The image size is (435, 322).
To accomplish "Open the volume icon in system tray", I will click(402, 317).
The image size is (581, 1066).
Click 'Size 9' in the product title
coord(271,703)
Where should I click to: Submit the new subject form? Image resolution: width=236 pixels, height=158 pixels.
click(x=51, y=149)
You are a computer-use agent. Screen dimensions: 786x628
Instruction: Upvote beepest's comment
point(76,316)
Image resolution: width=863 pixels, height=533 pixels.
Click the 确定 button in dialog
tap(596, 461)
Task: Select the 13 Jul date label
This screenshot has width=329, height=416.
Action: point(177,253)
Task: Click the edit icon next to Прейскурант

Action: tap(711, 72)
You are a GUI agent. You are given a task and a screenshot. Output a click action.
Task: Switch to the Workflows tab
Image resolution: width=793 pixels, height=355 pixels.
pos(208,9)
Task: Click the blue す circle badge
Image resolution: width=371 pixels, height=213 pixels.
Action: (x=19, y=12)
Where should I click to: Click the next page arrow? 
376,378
--
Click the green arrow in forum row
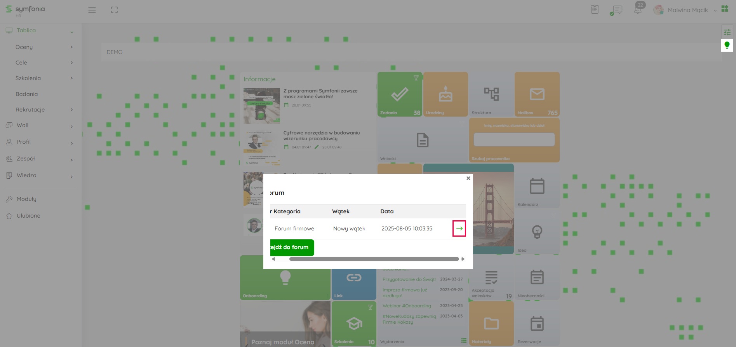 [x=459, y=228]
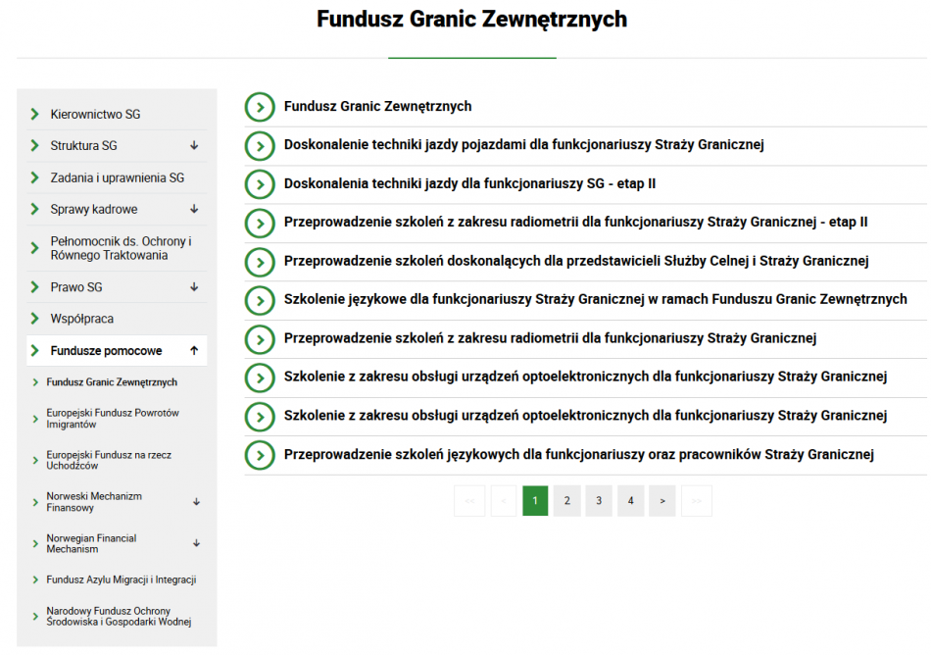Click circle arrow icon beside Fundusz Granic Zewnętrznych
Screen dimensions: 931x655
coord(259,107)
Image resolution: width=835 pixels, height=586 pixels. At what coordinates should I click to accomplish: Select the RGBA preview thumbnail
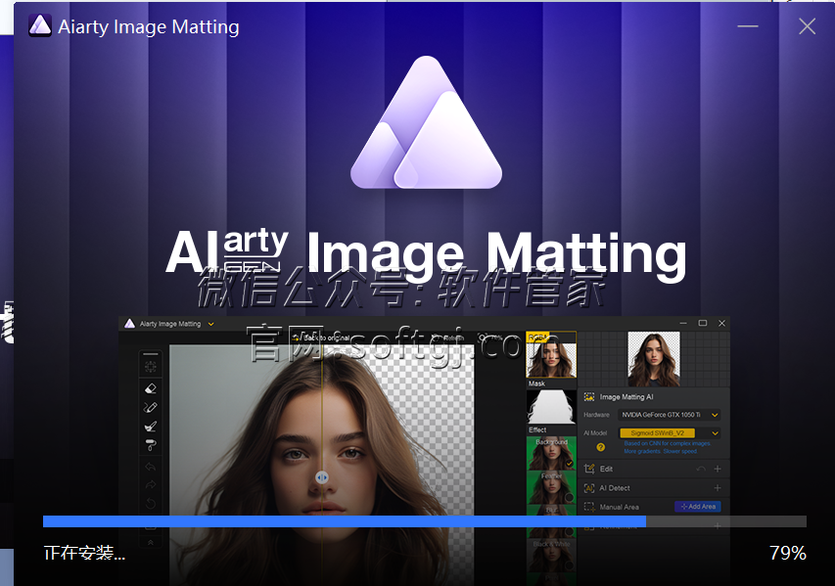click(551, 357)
---
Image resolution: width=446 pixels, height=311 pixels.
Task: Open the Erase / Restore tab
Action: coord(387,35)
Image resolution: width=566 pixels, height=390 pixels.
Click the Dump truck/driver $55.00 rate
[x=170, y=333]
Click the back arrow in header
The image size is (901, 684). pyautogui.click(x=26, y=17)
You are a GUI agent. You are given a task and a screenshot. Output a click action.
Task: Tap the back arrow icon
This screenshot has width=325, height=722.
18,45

### Exercise
Reproduce verbatim only the segment of the listing bounded by the line containing "This screenshot has width=329, height=416." and the line containing "Task: Switch to the Workflows tab", with both boundary lines included.

### Your solution
This screenshot has width=329, height=416.
Action: point(177,253)
Task: Click the edit icon next to Прейскурант

Action: tap(711, 72)
You are a GUI agent. You are given a task and a screenshot. Output a click action.
Task: Switch to the Workflows tab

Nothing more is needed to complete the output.